* EXERCISE DETAILS:
A single number is required: the count of lines in the following entries that include the word "step".

* INFORMATION:

□ □ □ □

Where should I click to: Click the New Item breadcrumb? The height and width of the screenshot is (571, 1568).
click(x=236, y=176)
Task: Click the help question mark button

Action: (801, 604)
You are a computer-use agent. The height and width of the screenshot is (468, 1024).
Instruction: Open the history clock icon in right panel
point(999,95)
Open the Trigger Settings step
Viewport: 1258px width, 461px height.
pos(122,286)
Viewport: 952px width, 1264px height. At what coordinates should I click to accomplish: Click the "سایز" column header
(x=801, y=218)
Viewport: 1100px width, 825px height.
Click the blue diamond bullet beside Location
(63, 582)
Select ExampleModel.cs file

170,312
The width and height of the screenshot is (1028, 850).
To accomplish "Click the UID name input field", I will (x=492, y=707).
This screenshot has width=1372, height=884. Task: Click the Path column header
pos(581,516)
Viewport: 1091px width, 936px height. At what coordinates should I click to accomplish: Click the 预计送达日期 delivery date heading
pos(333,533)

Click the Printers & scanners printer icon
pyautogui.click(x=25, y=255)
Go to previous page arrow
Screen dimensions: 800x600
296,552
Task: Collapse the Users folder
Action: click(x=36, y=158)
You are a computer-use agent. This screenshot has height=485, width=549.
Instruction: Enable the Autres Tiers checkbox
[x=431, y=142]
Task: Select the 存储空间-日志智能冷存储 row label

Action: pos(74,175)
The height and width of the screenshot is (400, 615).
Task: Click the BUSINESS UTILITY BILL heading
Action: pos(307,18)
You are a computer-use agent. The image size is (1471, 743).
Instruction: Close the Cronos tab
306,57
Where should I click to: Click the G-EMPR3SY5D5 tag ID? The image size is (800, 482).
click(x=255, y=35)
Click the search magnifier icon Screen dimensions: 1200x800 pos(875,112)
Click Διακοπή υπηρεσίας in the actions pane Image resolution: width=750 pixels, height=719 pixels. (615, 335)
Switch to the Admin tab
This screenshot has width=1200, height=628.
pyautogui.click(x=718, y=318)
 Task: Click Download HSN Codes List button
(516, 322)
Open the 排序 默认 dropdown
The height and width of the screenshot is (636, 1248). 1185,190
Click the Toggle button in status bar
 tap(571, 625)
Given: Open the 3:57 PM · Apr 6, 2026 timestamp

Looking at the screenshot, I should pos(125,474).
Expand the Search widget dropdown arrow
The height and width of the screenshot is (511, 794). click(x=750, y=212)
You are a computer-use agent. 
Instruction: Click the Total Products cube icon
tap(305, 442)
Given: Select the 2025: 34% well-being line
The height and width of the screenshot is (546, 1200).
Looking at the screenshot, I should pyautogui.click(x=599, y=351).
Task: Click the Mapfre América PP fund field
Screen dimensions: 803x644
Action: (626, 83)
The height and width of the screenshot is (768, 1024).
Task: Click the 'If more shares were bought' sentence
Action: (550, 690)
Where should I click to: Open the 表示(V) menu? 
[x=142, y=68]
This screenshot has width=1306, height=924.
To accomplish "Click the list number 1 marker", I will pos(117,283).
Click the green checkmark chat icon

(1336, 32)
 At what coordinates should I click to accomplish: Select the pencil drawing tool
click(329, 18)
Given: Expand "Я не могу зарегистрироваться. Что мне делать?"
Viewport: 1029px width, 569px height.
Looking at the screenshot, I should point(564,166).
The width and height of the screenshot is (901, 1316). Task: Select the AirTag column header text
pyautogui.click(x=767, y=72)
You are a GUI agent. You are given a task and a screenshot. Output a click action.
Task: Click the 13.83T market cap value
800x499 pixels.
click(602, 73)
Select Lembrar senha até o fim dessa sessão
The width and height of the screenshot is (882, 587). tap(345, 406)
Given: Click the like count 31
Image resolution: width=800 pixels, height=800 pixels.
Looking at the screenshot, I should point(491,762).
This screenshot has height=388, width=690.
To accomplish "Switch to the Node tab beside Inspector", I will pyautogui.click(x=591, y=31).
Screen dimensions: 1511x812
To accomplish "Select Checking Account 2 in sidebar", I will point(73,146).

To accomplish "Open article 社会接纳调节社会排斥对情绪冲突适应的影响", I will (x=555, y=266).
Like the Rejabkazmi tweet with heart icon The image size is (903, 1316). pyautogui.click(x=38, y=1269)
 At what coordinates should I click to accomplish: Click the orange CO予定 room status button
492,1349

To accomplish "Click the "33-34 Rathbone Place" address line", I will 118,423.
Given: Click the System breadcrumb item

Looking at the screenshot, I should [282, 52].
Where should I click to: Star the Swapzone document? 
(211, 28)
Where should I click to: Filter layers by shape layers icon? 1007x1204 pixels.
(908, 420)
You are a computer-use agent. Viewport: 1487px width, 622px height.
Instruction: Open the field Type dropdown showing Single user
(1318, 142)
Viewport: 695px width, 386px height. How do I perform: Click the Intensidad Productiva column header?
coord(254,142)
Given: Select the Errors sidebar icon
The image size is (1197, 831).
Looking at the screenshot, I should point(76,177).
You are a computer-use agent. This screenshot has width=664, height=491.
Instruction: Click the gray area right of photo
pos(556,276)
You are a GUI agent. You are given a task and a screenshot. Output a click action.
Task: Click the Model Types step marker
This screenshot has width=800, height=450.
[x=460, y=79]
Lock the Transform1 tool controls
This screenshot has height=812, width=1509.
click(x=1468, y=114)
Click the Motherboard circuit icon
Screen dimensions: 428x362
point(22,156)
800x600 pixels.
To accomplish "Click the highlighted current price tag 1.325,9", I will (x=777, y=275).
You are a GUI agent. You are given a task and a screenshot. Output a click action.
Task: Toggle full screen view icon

□ □ □ □

* FINAL ANSWER:
2